Improving Dermoscopic Image Segmentation with Enhanced Convolutional-Deconvolutional Networks.

出版信息

IEEE J Biomed Health Inform. 2019 Mar;23(2):519-526. doi: 10.1109/JBHI.2017.2787487. Epub 2017 Dec 25.

Abstract

Automatic skin lesion segmentation on dermoscopic images is an essential step in computer-aided diagnosis of melanoma. However, this task is challenging due to significant variations of lesion appearances across different patients. This challenge is further exacerbated when dealing with a large amount of image data. In this paper, we extended our previous work by developing a deeper network architecture with smaller kernels to enhance its discriminant capacity. In addition, we explicitly included color information from multiple color spaces to facilitate network training and thus to further improve the segmentation performance. We participated and extensively evaluated our method on the ISBI 2017 skin lesion segmentation challenge.
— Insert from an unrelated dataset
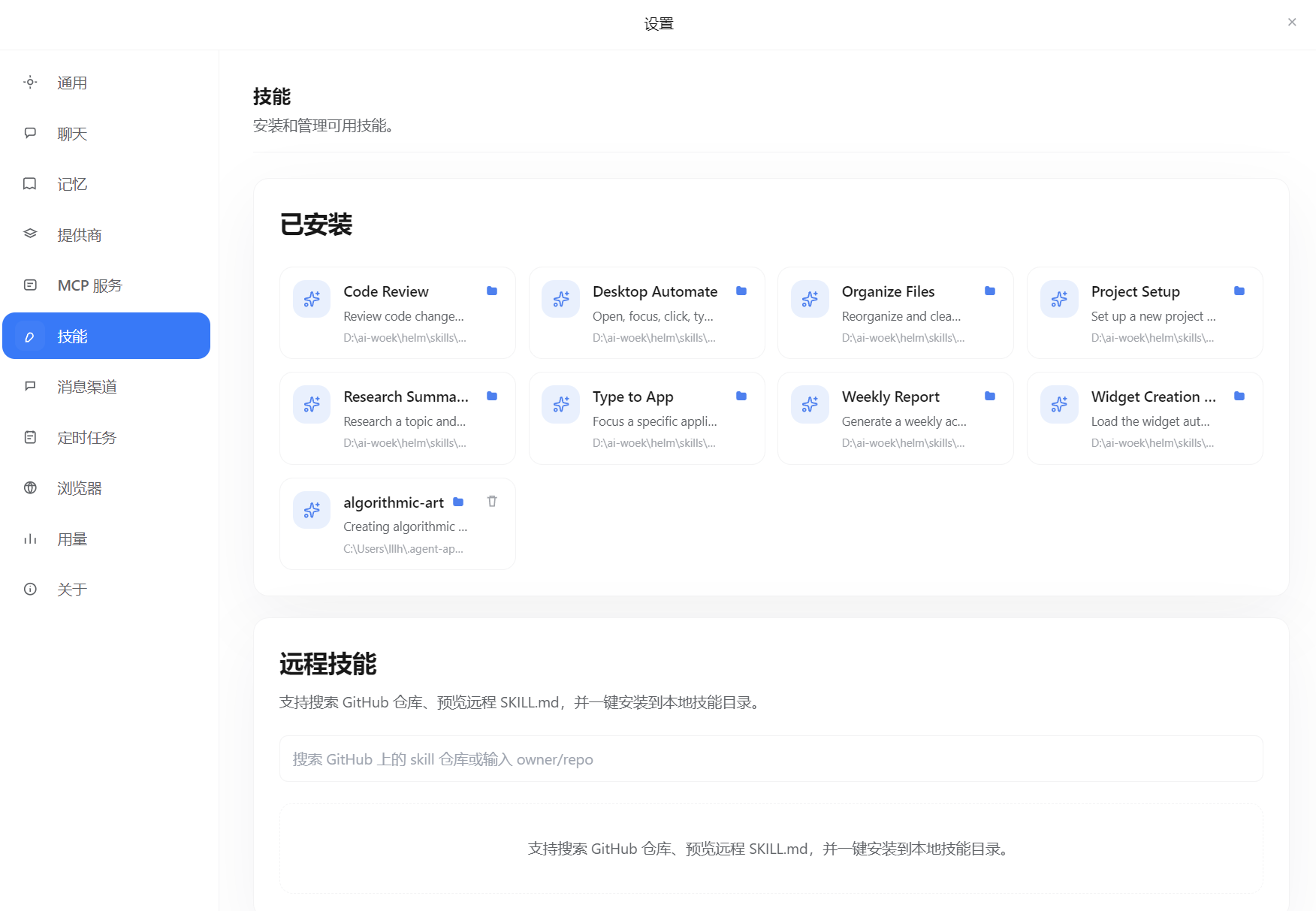Select the Type to App skill card
The height and width of the screenshot is (911, 1316).
[646, 418]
By training with the 2000 challenge training images, our method achieved an average Jaccard Index (JA) of 0:765 on the 600 challenge testing images, which ranked itself in the first place among 21 final submissions in the challenge.

摘要

自动进行皮肤病变分割是基于图像的皮肤癌辅助诊断的重要步骤。然而,由于病变在不同患者之间的表现存在显著差异,因此这项任务极具挑战性。当处理大量图像数据时,这种挑战更加严重。在本文中,我们通过开发具有较小核的更深网络架构扩展了我们之前的工作,以提高其判别能力。此外,我们还明确包含了来自多个颜色空间的颜色信息,以方便网络训练,从而进一步提高分割性能。我们参与了 ISBI 2017 皮肤病变分割挑战赛,并对我们的方法进行了广泛评估。通过使用 2000 张挑战赛训练图像进行训练,我们的方法在 600 张挑战赛测试图像上的平均 Jaccard 指数 (JA) 为 0.765,在挑战赛的 21 个最终提交中排名第一。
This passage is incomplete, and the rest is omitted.